I am trying to prove
if $A$ is convex and $x^*\in A$, then $D(A,x^*)=cone(A-x^*)$, where $D(A,x^*)=\{ d\in \mathbb{R^n}| \exists \delta >0$ such that $x^* +td \in A, \forall t \in (0,\delta) \}$ and $A-x^*=\{ a-x^*|a\in A\}$.
Definition of cone: $Cone(A) = \{ \lambda a\ | a\in A , \lambda \geq 0\}$
What I have tried so far:
I believe $cone(A-x^*)=\{ \lambda (a-x^*)| a\in A , \lambda \geq 0\}$
Since $A$ is convex, $A-x^*$ is also convex. Since $A-X^*$ is convex, $cone(A-x^*)$ is convex cone. So, $cone(A-x^*)=\{ \sum ^k _{i=1} \lambda_i x^{(i)}| k\in \mathbb{N}, \lambda_i \geq0, x^{(i)}\in A-x^*\}$
I am trying somehow to find a way to connect $\{ \sum ^k _{i=1} \lambda_i x^{(i)}| k\in \mathbb{N}, \lambda_i \geq0, x^{(i)}\in A-x^*\}$ and $D(A,x^*)$, but I am not sure....
Please help me.
To help you with the outline I've provided in my last comment, to prove $D(A,0) = \text{Cone}(A)$ when $A$ is convex and $0 \in A$, you need to prove two things:
The first is the harder the prove, and requires both that $A$ is convex and $0 \in A$. The second holds for any $A$.
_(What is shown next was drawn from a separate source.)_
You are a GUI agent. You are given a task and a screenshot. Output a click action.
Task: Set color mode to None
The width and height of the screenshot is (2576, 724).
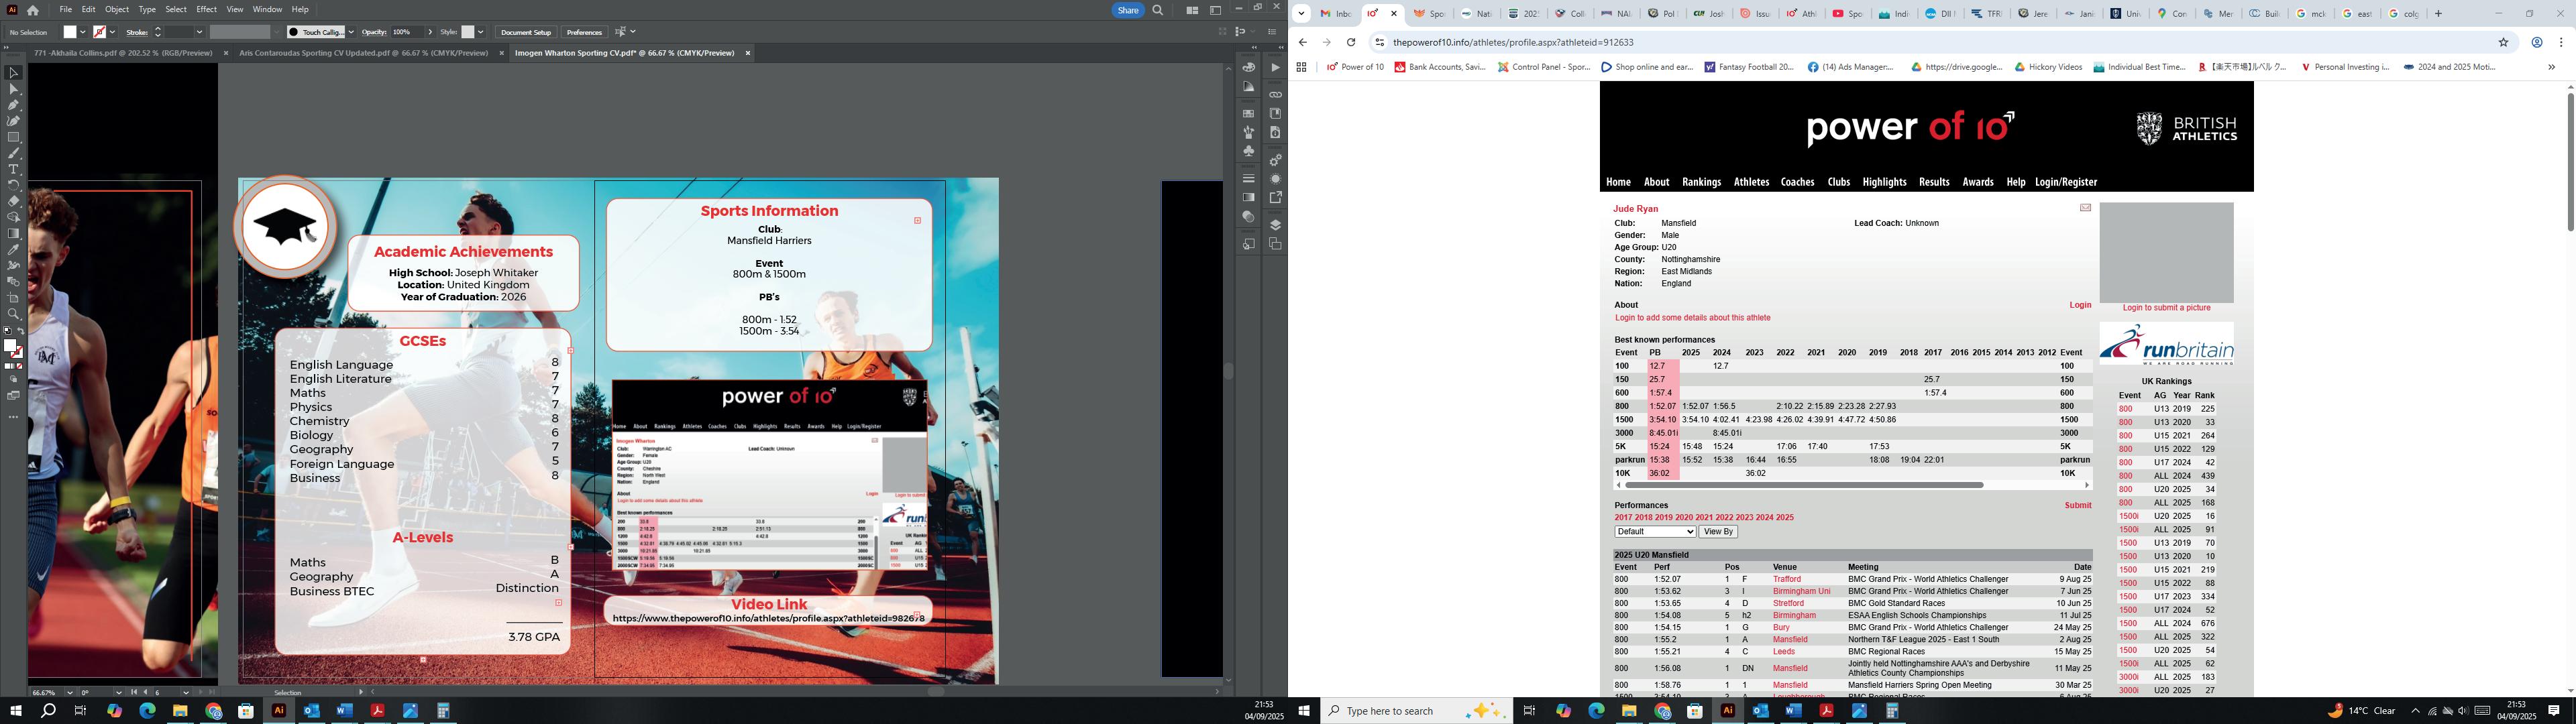click(x=20, y=367)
To prove $\text{Cone}(A)\subseteq D(A,0)$, let $d \in \text{Cone}(A)$. Then there exist $\lambda > 0, a \in A$ with $d = \lambda a$. Let $\delta = \frac 1\lambda$. If $t \in (0,\delta)$, let $q = \frac t\delta = t\lambda$, so $q \in (0,1)$, and $td = \left(\frac q\lambda\right)\left(\lambda a\right) = qa$. But since $0, a \in A$, so is every point on the line segment connecting them. I.e., $td = qa \in A$. Therefore $d \in D(A, 0)$.